-- Dataset entries follows --

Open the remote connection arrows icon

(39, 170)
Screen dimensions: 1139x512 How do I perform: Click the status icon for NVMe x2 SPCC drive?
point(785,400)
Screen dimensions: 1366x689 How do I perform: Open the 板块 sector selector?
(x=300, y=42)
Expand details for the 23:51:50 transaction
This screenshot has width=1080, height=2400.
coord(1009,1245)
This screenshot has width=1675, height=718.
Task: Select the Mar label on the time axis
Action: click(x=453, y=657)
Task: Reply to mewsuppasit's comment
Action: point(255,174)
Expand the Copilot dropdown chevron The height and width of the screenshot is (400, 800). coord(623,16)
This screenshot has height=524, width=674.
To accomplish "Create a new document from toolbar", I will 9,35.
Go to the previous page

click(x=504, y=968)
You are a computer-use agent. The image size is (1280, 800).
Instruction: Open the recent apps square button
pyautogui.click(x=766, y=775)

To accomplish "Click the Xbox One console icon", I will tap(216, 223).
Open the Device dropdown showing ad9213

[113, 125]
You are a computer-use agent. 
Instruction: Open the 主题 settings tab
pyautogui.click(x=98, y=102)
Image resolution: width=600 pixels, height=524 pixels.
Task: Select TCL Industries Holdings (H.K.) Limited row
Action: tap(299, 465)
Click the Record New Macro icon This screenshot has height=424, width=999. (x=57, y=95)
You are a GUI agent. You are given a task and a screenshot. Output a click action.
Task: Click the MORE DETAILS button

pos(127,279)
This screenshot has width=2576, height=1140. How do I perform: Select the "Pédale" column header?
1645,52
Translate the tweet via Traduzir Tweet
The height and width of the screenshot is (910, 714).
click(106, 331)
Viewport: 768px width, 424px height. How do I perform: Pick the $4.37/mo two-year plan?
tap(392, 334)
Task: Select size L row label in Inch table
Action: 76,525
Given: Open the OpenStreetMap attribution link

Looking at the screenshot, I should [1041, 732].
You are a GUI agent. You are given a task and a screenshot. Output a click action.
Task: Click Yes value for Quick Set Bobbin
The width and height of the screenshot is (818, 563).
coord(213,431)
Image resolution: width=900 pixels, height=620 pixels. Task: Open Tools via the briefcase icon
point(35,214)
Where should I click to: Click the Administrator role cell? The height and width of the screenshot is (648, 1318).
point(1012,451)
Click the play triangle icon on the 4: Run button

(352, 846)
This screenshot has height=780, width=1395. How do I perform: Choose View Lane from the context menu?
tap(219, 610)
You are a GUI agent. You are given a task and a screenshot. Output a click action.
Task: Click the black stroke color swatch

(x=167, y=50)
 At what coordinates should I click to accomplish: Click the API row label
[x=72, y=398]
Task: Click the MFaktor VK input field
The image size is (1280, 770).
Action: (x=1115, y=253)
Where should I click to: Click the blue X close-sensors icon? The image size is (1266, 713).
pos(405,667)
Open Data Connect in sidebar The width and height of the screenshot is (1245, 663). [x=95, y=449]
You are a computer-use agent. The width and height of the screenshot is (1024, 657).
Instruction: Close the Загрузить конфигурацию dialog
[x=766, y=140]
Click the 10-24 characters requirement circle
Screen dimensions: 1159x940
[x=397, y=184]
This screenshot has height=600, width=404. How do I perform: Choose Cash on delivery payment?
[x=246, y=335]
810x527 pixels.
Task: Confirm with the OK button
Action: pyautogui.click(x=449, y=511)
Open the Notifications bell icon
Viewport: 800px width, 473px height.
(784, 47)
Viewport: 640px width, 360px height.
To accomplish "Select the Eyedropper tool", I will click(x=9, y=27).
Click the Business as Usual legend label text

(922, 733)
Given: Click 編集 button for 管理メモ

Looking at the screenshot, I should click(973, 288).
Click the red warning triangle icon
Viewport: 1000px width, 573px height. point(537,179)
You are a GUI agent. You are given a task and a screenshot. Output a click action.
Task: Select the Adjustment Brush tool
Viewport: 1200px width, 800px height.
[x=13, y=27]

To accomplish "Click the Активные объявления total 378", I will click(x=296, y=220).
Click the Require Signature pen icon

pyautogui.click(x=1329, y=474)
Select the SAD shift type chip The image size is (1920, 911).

-- Dataset entries concluded --

Please print each entry once more, exactly as it reads.

■ Problem solution
Open the remote connection arrows icon

(39, 170)
Screen dimensions: 1139x512 How do I perform: Click the status icon for NVMe x2 SPCC drive?
point(785,400)
Screen dimensions: 1366x689 How do I perform: Open the 板块 sector selector?
(x=300, y=42)
Expand details for the 23:51:50 transaction
This screenshot has width=1080, height=2400.
coord(1009,1245)
This screenshot has width=1675, height=718.
Task: Select the Mar label on the time axis
Action: click(x=453, y=657)
Task: Reply to mewsuppasit's comment
Action: point(255,174)
Expand the Copilot dropdown chevron The height and width of the screenshot is (400, 800). coord(623,16)
This screenshot has height=524, width=674.
To accomplish "Create a new document from toolbar", I will 9,35.
Go to the previous page

click(x=504, y=968)
You are a computer-use agent. The image size is (1280, 800).
Instruction: Open the recent apps square button
pyautogui.click(x=766, y=775)

To accomplish "Click the Xbox One console icon", I will tap(216, 223).
Open the Device dropdown showing ad9213

[113, 125]
You are a computer-use agent. 
Instruction: Open the 主题 settings tab
pyautogui.click(x=98, y=102)
Image resolution: width=600 pixels, height=524 pixels.
Task: Select TCL Industries Holdings (H.K.) Limited row
Action: tap(299, 465)
Click the Record New Macro icon This screenshot has height=424, width=999. (x=57, y=95)
You are a GUI agent. You are given a task and a screenshot. Output a click action.
Task: Click the MORE DETAILS button

pos(127,279)
This screenshot has width=2576, height=1140. How do I perform: Select the "Pédale" column header?
1645,52
Translate the tweet via Traduzir Tweet
The height and width of the screenshot is (910, 714).
click(106, 331)
Viewport: 768px width, 424px height. How do I perform: Pick the $4.37/mo two-year plan?
tap(392, 334)
Task: Select size L row label in Inch table
Action: 76,525
Given: Open the OpenStreetMap attribution link

Looking at the screenshot, I should [1041, 732].
You are a GUI agent. You are given a task and a screenshot. Output a click action.
Task: Click Yes value for Quick Set Bobbin
The width and height of the screenshot is (818, 563).
coord(213,431)
Image resolution: width=900 pixels, height=620 pixels. Task: Open Tools via the briefcase icon
point(35,214)
Where should I click to: Click the Administrator role cell? The height and width of the screenshot is (648, 1318).
point(1012,451)
Click the play triangle icon on the 4: Run button

(352, 846)
This screenshot has height=780, width=1395. How do I perform: Choose View Lane from the context menu?
tap(219, 610)
You are a GUI agent. You are given a task and a screenshot. Output a click action.
Task: Click the black stroke color swatch

(x=167, y=50)
 At what coordinates should I click to accomplish: Click the API row label
[x=72, y=398]
Task: Click the MFaktor VK input field
The image size is (1280, 770).
Action: (x=1115, y=253)
Where should I click to: Click the blue X close-sensors icon? The image size is (1266, 713).
pos(405,667)
Open Data Connect in sidebar The width and height of the screenshot is (1245, 663). [x=95, y=449]
You are a computer-use agent. The width and height of the screenshot is (1024, 657).
Instruction: Close the Загрузить конфигурацию dialog
[x=766, y=140]
Click the 10-24 characters requirement circle
Screen dimensions: 1159x940
[x=397, y=184]
This screenshot has height=600, width=404. How do I perform: Choose Cash on delivery payment?
[x=246, y=335]
810x527 pixels.
Task: Confirm with the OK button
Action: pyautogui.click(x=449, y=511)
Open the Notifications bell icon
Viewport: 800px width, 473px height.
(784, 47)
Viewport: 640px width, 360px height.
To accomplish "Select the Eyedropper tool", I will click(x=9, y=27).
Click the Business as Usual legend label text

(922, 733)
Given: Click 編集 button for 管理メモ

Looking at the screenshot, I should click(973, 288).
Click the red warning triangle icon
Viewport: 1000px width, 573px height. point(537,179)
You are a GUI agent. You are given a task and a screenshot. Output a click action.
Task: Select the Adjustment Brush tool
Viewport: 1200px width, 800px height.
[x=13, y=27]

To accomplish "Click the Активные объявления total 378", I will click(x=296, y=220).
Click the Require Signature pen icon

pyautogui.click(x=1329, y=474)
Select the SAD shift type chip The image size is (1920, 911).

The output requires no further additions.